The draft bill was introduced on June 10. Key proponent, Senator Doug Jones, a Democrat from Alabama, said that as a former U.S. Attorney he was “all too familiar with criminals hiding behind shell corporations to enable their illegal behavior.”

“Our anti-money laundering laws have not kept pace with the increasingly sophisticated means by which criminals and terrorist organizations use our financial system to move their money around the world,” he said in a joint press release.

Lack of transparency

The senators referenced research that found the U.S. is among the easiest countries in the world in which to set up anonymous shell companies. A recent report by Global Financial Integrity showed that more information is required to obtain a library card than to register a company.

“To obtain a library card in any state in the U.S., the applicant must be the person who will ultimately be controlling/using the card, and a significant amount of identifying information must be provided by the person to the state in order to obtain the library card,” the report found.

“To form a company in any state in the U.S., it is not necessary to identify or provide any information about the person(s) who will ultimately be controlling the company.”

The ground-breaking Panama Papers and Paradise Papers investigations, produced by The International Consortium of Investigative Journalists, in conjunction with more than 100 media partners, highlighted the extent to which secretive shell companies can be used to hide criminal behavior.

Both investigations cataloged the crucial role played by international finance in facilitating a wide array of serious crimes, ranging from drugs and sex trafficking to terrorism, bribery, tax evasion, and the arms trade.

Not fit for purpose

Law enforcement agencies have since voiced their frustration with the current legislation, The Bank Secrecy Act 1970, arguing that it is no longer fit for purpose.

In testimony to the banking committee last month, Acting Deputy Assistant Director, FBI Criminal Investigative Division Steven M. D’Antuono called for reform, warning that allowing the owners of shell companies to hide their identities creates a ‘significant loophole” in the country’s ability to tackle money laundering and illicit financing.

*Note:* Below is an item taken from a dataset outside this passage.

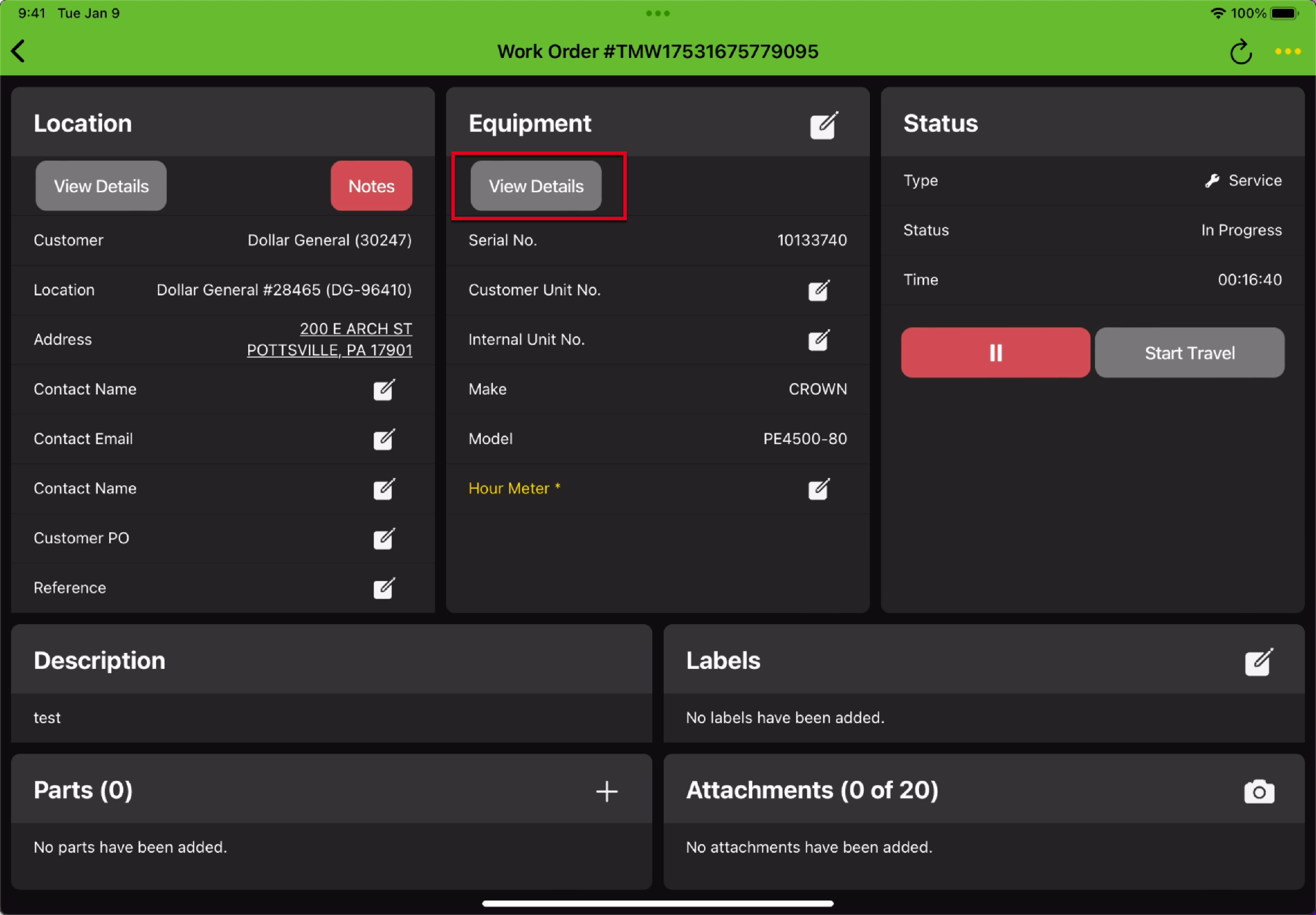Edit the Internal Unit No. field
The width and height of the screenshot is (1316, 915).
point(818,340)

The Panama Papers have prompted more stringent regulations in the European Union including mandating member states to compile centralized registers on beneficial ownership and to make these widely – even publicly – accessible.

The draft U.S. legislation also calls for a comprehensive database of beneficial ownership to be compiled at a federal level, but only law enforcement officers would have access to the information.

Anti-terror teams

Senators are seeking additional resources for the federal law enforcement agency, FINCEN, including funds to recruit a team of technology experts to join the push against money laundering and terrorist financing.

Under the proposed act, foreign banks would also be subject to greater scrutiny and penalties for non-compliance.

Congress ramps up pressure

The introduction of this bill is further evidence of increased momentum towards reform among U.S. lawmakers.

In March, the U.S. House of Representatives’ Financial Services Committee passed a resolution to tackle “glaring problems and loopholes” plaguing the financial system.

“Criminals like drug traffickers, human traffickers, fraudsters, kleptocrats, rogue governments, and other corrupt individuals and organizations know our financial system well and work hard to find ways to circumvent our anti-money laundering laws,” Democratic Congresswoman Maxine Waters said.

Following the example of Europe and the U.S., Canada is poised to enact reform. On June 13, it announced its intention to introduce a central register of beneficial ownership.

“Our government’s message is simple: criminals, domestic and foreign, should not be able to hide their illegal money anywhere in Canada. When they do, it’s Canadians who pay the price – in high housing costs and increased criminal activity in their community,” said Finance Minister Bill Morneau.